En RDC, il n’y a qu’une cinquantaine d’appareils d’assistance respiratoire pour plus de 80 millions d’habitants vivant sur un territoire aussi vaste que l’Europe occidentale. Certains pays du continent n’en disposent d’aucun en état de fonctionner. Ce qui renforce les angoisses dans les villes, où le confinement – parfois imposé par la force militaire et mal expliqué – peut être perçu comme une oppression de plus et une asphyxie de la si vitale économie informelle. Le tout conjugué à un risque de pénurie alimentaire.
« PROCÈS POPULAIRES CONTRE LES ÉTATS »
C’est l’ensemble des conditions réunies pour qu’émergent des mouvements urbains de protestation menés par ceux qui n’ont rien à perdre à défier des régimes jusque-là indifférents à leur santé, à leur vie. Les centres urbains d’Afrique sont d’extraordinaires lieux de ségrégation, que ce soit par le pouvoir, l’argent, le logement et l’accès aux soins. Cette pandémie exacerbe les inégalités sociales et renforce les sentiments d’injustice face à la santé. Elle augure forcément des contestations politiques en Afrique.
Au risque de voir ces éventuelles agitations sociales affaiblir des régimes dirigés par des chefs d’Etat âgés, à la santé fragile, et qui peinent à entretenir l’illusion d’un pouvoir fort ? Des régimes autoritaires en Afrique subsaharienne pourraient se révéler « incapables de démontrer un minimum de prise face aux chocs sanitaires et économiques [et] pourraient être fortement contestés. Plusieurs Etats fragiles vont se trouver encore davantage contestés, et incapables d’assumer leurs responsabilités régaliennes et westphaliennes », se risquent à prédire.

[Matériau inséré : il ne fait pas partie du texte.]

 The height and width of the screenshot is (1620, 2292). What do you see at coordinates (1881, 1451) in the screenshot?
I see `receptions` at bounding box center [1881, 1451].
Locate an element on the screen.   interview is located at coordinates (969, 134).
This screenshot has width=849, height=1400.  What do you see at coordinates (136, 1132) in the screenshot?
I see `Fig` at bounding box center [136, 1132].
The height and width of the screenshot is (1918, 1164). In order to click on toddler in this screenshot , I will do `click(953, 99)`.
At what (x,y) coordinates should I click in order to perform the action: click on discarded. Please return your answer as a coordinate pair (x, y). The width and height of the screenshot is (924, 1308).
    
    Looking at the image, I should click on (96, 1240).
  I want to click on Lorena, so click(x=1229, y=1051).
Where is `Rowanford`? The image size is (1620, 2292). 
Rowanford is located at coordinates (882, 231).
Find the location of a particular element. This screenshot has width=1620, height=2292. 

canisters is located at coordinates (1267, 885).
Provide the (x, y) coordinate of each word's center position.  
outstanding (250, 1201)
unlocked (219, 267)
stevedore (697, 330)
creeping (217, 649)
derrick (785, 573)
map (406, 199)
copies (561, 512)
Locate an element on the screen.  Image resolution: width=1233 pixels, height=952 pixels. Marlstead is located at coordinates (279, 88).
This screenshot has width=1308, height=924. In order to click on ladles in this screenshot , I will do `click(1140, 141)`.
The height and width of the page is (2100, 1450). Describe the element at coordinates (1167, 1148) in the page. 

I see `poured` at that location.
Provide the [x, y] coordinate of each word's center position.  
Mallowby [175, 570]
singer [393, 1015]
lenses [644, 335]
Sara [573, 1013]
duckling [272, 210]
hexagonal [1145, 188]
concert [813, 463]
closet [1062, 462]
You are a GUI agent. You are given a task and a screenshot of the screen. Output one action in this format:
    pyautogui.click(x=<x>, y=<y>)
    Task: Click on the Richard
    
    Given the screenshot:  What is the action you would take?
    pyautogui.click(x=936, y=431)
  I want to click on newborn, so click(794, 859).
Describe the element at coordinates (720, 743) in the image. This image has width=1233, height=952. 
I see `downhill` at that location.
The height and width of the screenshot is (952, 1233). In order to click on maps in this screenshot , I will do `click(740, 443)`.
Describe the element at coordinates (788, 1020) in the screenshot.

Cette réalité actuelle politique et sanitaire de l’Afrique est le reflet réel des conditions de vie des populations africaines. C’est la formule exacte et l’image parfaite du niveau de pauvreté et de la carence des politiques de santé efficaces.
En vérité, les discours, les promesses, les plans, les grands projets n’ont un et unique fruit et résultat ces souffrances des peuples d’Afrique qui se retrouvent dans un horizon obscur et incertain.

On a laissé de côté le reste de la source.